PCTs' finance reports show they are facing severe pressures in their commissioning budgets from the dramatic increase in GP referrals that started earlier this year, together with increases in continuing care costs.
In NHS South Central alone PCTs are facing£40m overperformance on acute contracts.
PCTs are also being affected by a rapid increase in the costs of providing continuing healthcare, where a national framework has been introduced. Some are facing bills of£5m more than budgeted.
Many PCTs are still expecting to break even, but this is often reliant on massive savings being achieved in the next few months, or using rapidly diminishing contingency funds. Those under most pressure seem to be concentrated in shire counties, often dealing with a number of local authorities and with dispersed populations.
Devon PCT, for example, has seen a 15 per cent rise in referrals to acute hospitals and has overspent against plan by£9.9m. It had originally planned to make a surplus, then expected a£14m deficit but is now predicting to break even, although this is dependent on realising£33m through a recovery and redesign programme by the end of the financial year.
Chief executive Kevin Snee said this involved delaying projects that did not contribute to the savings and accelerating ones that did. For example, an urgent care centre in Tiverton would be delayed until next year but a GP-led service to take the pressure off accident and emergency at the Royal Devon and Exeter Hospital would go ahead.
Some PCTs have gone back to major providers to get them to share the risk of these increased referrals. Buckinghamshire PCT has negotiated a capped upper spending limit with Buckinghamshire Hospitals trust. The PCT is now forecasting a£13.1m deficit at year end, with major savings being achieved in the last three months of the financial year.
NHS Alliance chief officer Mike Sobanja said there was a need for clarity around how PCTs were expected to prioritise. "What is needed is a clear cut message from the centre about what is the top priority. If it is balancing the books at all costs, what degree of political flak are politicians and the Department of Health prepared to take?"
Hampshire PCT predicts a£5m deficit this year, even if it achieves more than£17m in turnaround savings which would require it to break even for the rest of the year. It is currently£18.6m overspent with trusts but underspends elsewhere and contingencies reduce this to£6.8m.
Warwickshire PCT was£2.6m in deficit by mid-year and forecasts from break even to£10.4m in deficit by year end. Acute healthcare was overspent by£5.8m.
Manchester PCT has overspent by£9m so far and expects this to increase to£15m by year end. Continuing care is also overspending by£3.1m so far.
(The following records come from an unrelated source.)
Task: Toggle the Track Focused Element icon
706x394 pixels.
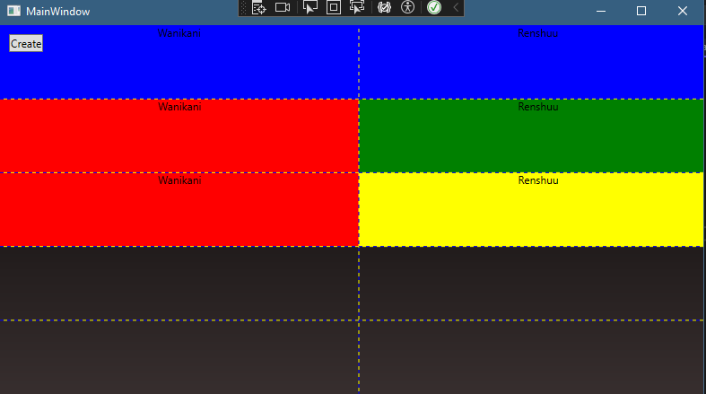Action: pyautogui.click(x=357, y=8)
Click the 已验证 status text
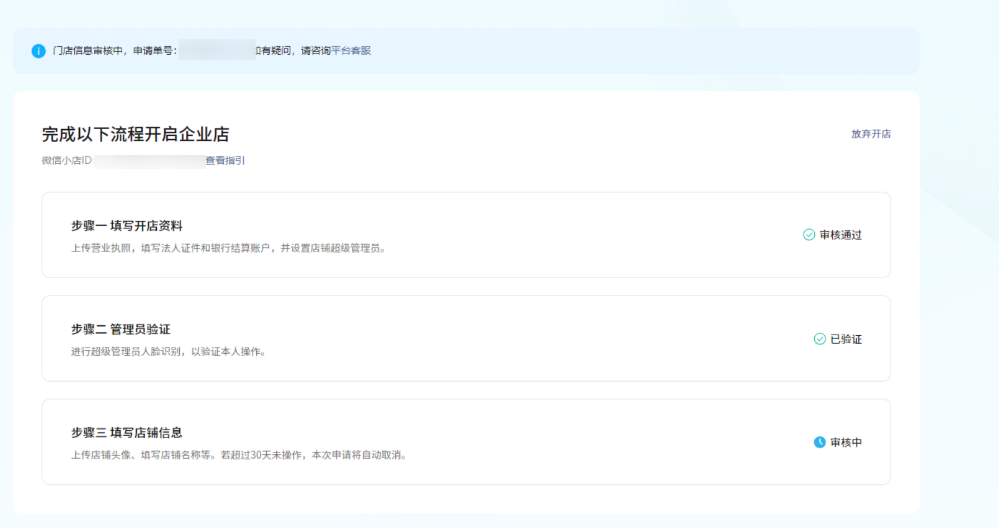This screenshot has width=999, height=528. [x=846, y=339]
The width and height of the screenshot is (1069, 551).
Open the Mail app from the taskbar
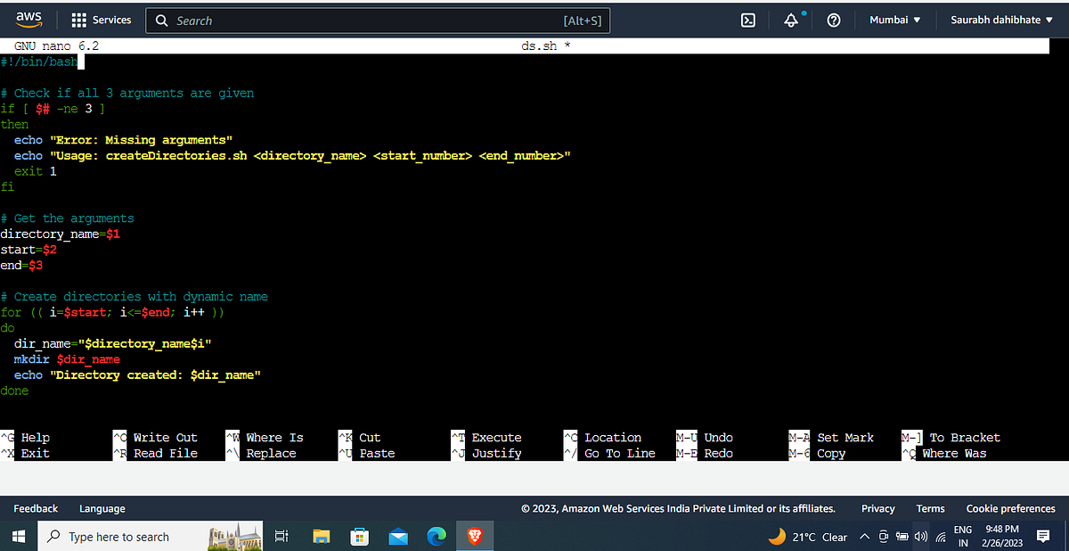tap(397, 536)
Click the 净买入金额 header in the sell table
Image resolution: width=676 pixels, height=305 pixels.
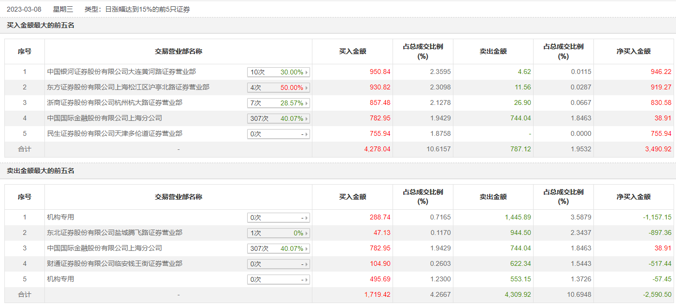tap(634, 197)
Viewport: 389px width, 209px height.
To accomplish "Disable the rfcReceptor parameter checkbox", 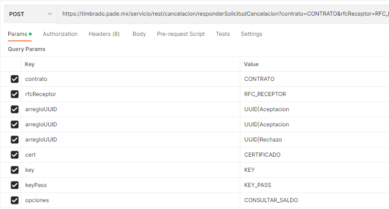I will pos(15,94).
The PCT is now forecasting breaking even rather than a surplus.
Oxfordshire PCT has reduced its forecast to a£2m surplus from£3m as it copes with£9.3m overspend so far on commissioned services.
Cambridgeshire PCT forecasts breaking even but has an overspend of£3.3m on its main service level agreements which is forecast to rise to£8.6m by year end.
Torbay Care trust expects to overspend on acute services by£4.3m by the end of the year but this is offset elsewhere.